Plastic is changing the behaviour of the world’s river sediment

river bed

A University of Leicester academic has led a study which appears to find that plastic pollution is changing the way riverbeds behave.

Plastic particles in waterways affect the way sediment moves along sandy riverbeds, says the group, comprising Dr Catherine Russell, plus colleagues from Leicester, the University of Loughborough, and Penn State University in the US. The research led the team to establish a novel branch of sedimentology which looks at the interactions between plastic particles and sediment.

“We did not anticipate such profound results, it opens a new chapter of unknowns regarding how plastic pollution is affecting our rivers and landscapes,” said Dr Russell, who is a Fulbright-Lloyd’s of London Scholar and an Honorary Fellow in Leicester’s School of Geography, Geology, and the Environment.

“Previously, we assumed plastic to travel passively through rivers, steadily moving downstream in the water or along the riverbed.

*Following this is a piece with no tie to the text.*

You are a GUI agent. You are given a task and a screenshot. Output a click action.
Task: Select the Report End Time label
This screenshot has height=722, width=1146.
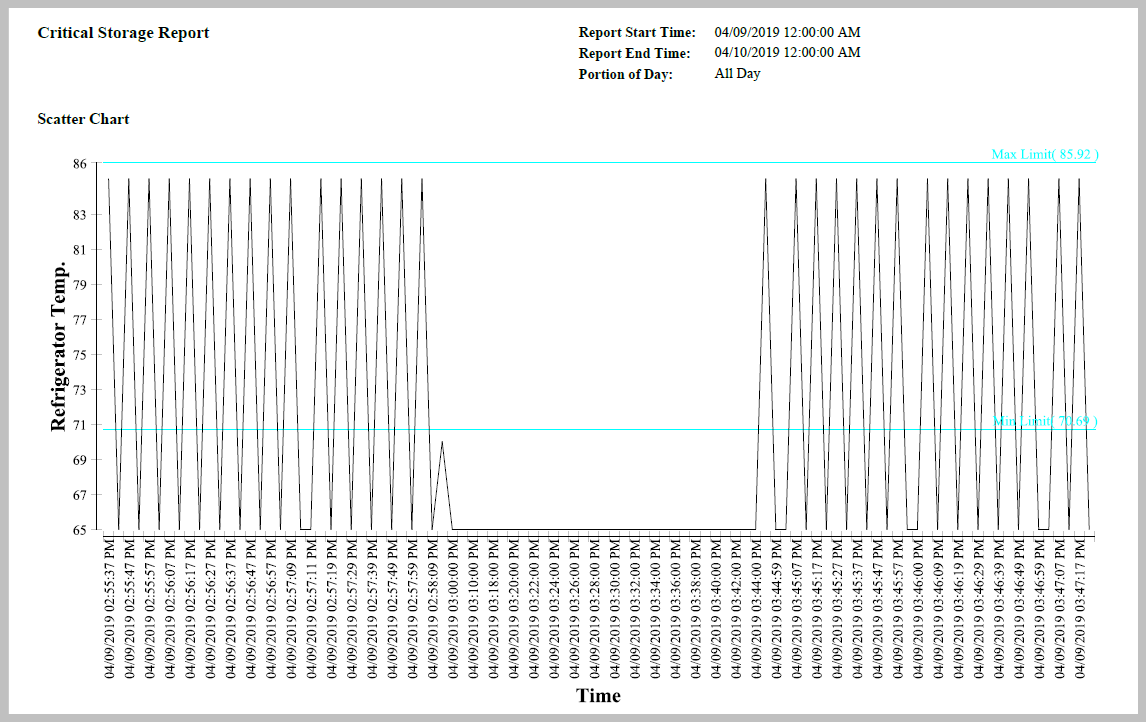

Yet we find that plastic is not passive on the riverbed and is actually changing the riverbed dynamics. This will not just be different in natural systems, but anywhere that plastic and sediment co-exist, such as drains, conduits, and pipes. We find that plastic in riverbeds locally increases the erosion of sand, which therefore increases the amount of sand suspended in water, which means that riverbeds are changing shape, in places becoming more eroded, and in other places becoming flatter. Our findings highlight an important new factor to consider when assessing the extent of how plastic is impacting our landscapes, and its long-term consequences.”

The fundamental processes within sedimentology, a sub-discipline of geology, underpin all natural system dynamics, yet most plastic has markedly different properties to sand, clay, or gravel. This is the first study showing plastic particles on a sandy riverbed to be effecting this kind of change and we still have a lot to discover.

Dr Russell says it’s time to change the way we consider the impact of plastic in fluvial systems in exploring contaminated riverbed processes. This new knowledge of riverbed processes will be important to geography, earth science, hydraulic engineering, ecology, and environmental management.